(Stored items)
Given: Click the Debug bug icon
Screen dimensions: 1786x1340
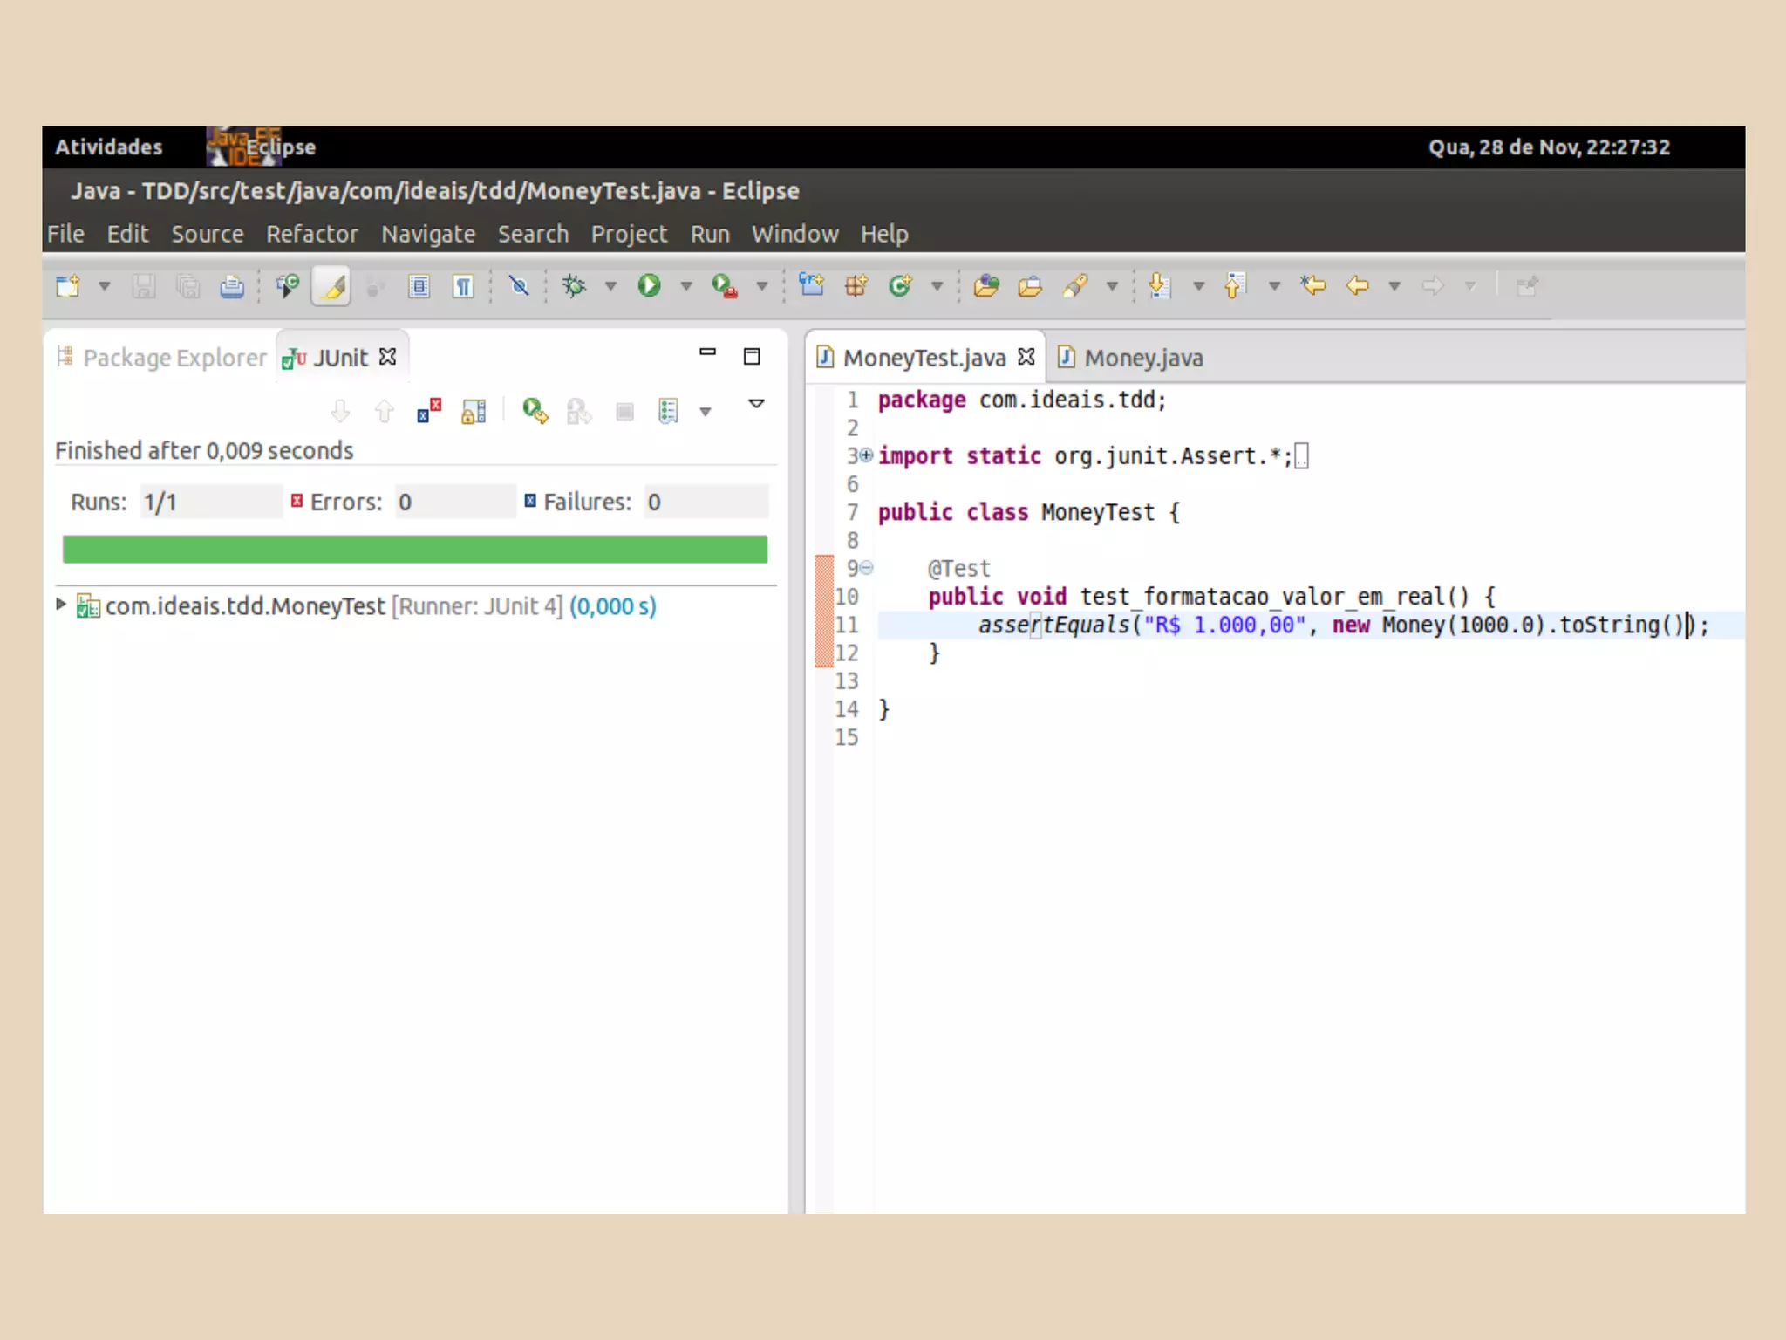Looking at the screenshot, I should (575, 286).
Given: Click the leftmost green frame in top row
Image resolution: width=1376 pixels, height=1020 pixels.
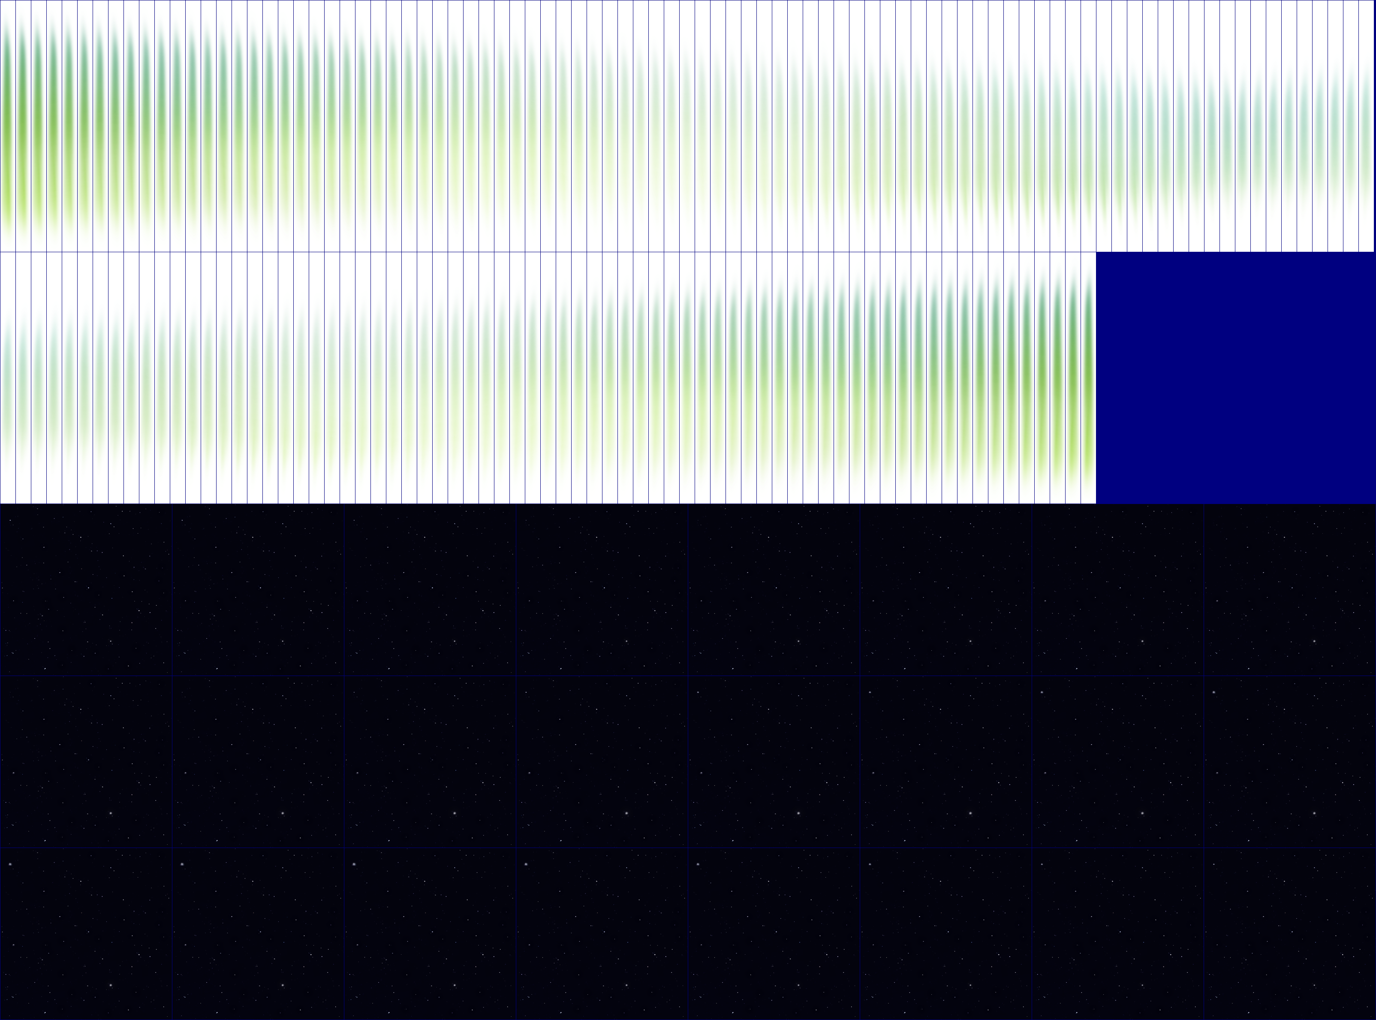Looking at the screenshot, I should coord(7,127).
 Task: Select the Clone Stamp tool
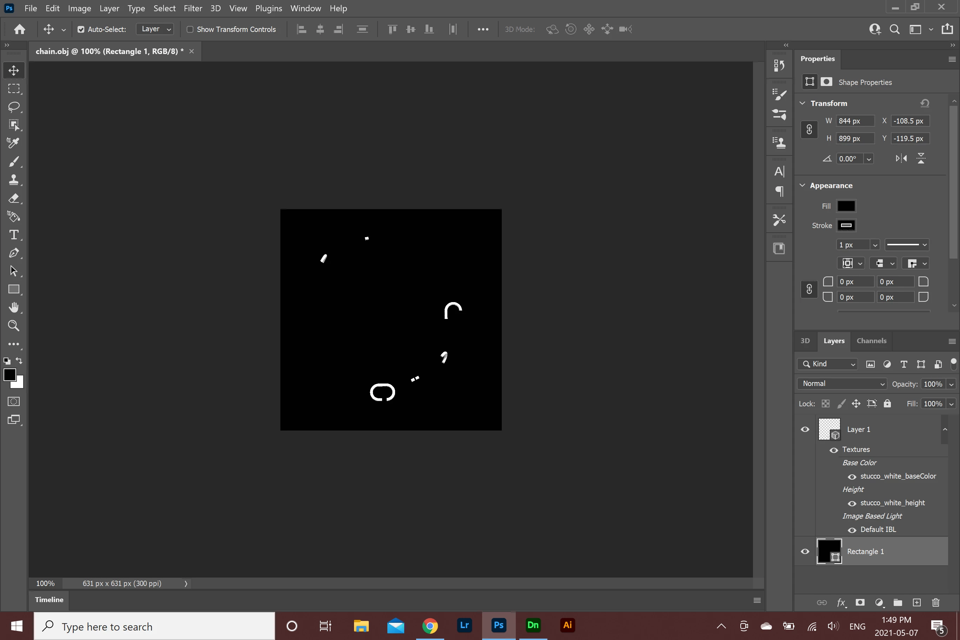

=== Exercise ===
Search the data above for the word "Click". Copy each line it is in.

=== Reply ===
Given: Click the Debug bug icon
Given: Click the leftmost green frame in top row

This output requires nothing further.